Abetalipoproteinemia

From WikiGenetics

1 Name of Condition
2 Definition
3 Description, Signs and Symptoms
4 Inheritance
5 Diagnosis
6 Treatment and Management
7 Prognosis
8 Resources
9 References

[edit] Name of Condition

Abetalipoproteinemia, or Bassen-Kornzweig syndrome

[edit] Definition

A rare autosomal recessive disorder that inhibits normal absorption of dietary fats, cholesterol, and fat-soluble vitamins. It is associated with a defect in the microsomal triglyceride transfer protein (MTP) gene.

[edit] Description, Signs and Symptoms

The signs and symptoms of abetalipoproteinemia appear in the first few months of life. Many of the signs and symptoms of abetalipoproteinemia are associated with severe vitamin deficiency, especially vitamin E deficiency, which is the cause of the nerve problems often associated with this condition.

Possible Symptoms:

Balance and coordination difficulties
Curvature of spine
Continual decline in vision
Developmental delay
Muscle weakness
Stool abnormalities, including:
- Fatty stools that appear pale in color
- Frothy stools
- Abnormally foul-smelling stools

[edit] Inheritance

This condition is inherited as an autosomal recessive trait, so the parents of an individual with this condition must each carry one copy of the mutated gene, even though they typically do not show signs and symptoms of the condition themselves.

[edit] Diagnosis

The inability to absorb fat in the ileum results in steatorrhea, or fat in the stool, which can be clinically diagnosed when foul-smelling stool is found. Low levels of plasma chylomicron are also characteristic. Acanthocytes are seen on blood smear. There is an absence of apolipoprotein B and an intestinal biopsy will show enterocytes with vacuoles containing lipids. This disorder can also lead to fat accumulation in the liver, known as hepatic steatosis, which results in improper absorption.

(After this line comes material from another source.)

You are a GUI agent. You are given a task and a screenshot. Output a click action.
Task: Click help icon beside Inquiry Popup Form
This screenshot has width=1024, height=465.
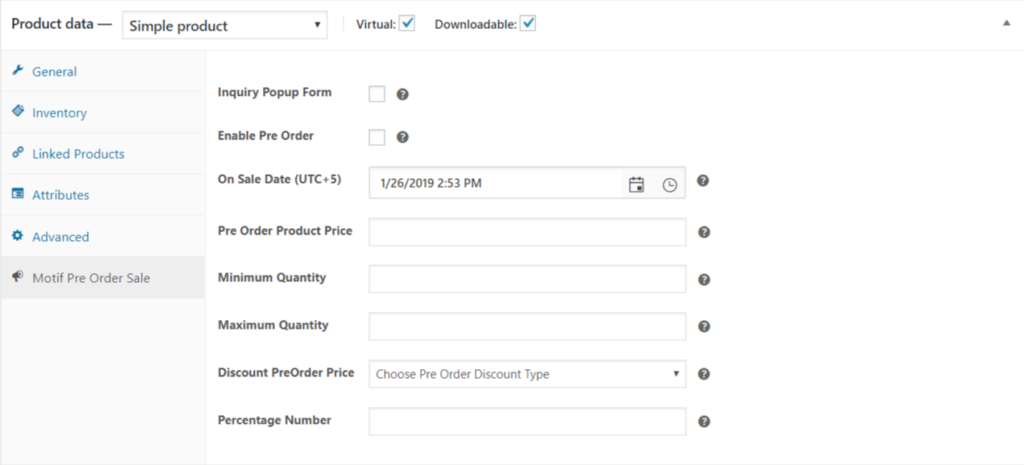coord(403,94)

[edit] Treatment and Management

A nutritionist or other medical professional may suggest a rigorous dietary plan along with mass doses of vitamin supplements containing the fat-soluble vitamins (vitamin A, vitamin D, vitamin E and vitamin K). Linoleic acid supplements are also recommended at times.

[edit] Prognosis

The progression of neurological and visual problems lead to varied outcomes, but severe forms of the disease lead to irreversible neurologic disease before age 30.